Task to complete »
In the entries below, find the line with "Open Ubuntu Software" and the line with "Expand the 7". Return those two lines and all lines between them, exactly.

--- Provided material ---

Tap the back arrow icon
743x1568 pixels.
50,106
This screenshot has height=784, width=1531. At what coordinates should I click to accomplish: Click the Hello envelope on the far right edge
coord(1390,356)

---
--- Provided material ---

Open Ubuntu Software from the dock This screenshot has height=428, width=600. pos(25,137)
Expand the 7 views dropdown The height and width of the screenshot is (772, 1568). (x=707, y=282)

---

Expected answer »
Open Ubuntu Software from the dock This screenshot has height=428, width=600. pos(25,137)
Expand the 7 views dropdown The height and width of the screenshot is (772, 1568). (x=707, y=282)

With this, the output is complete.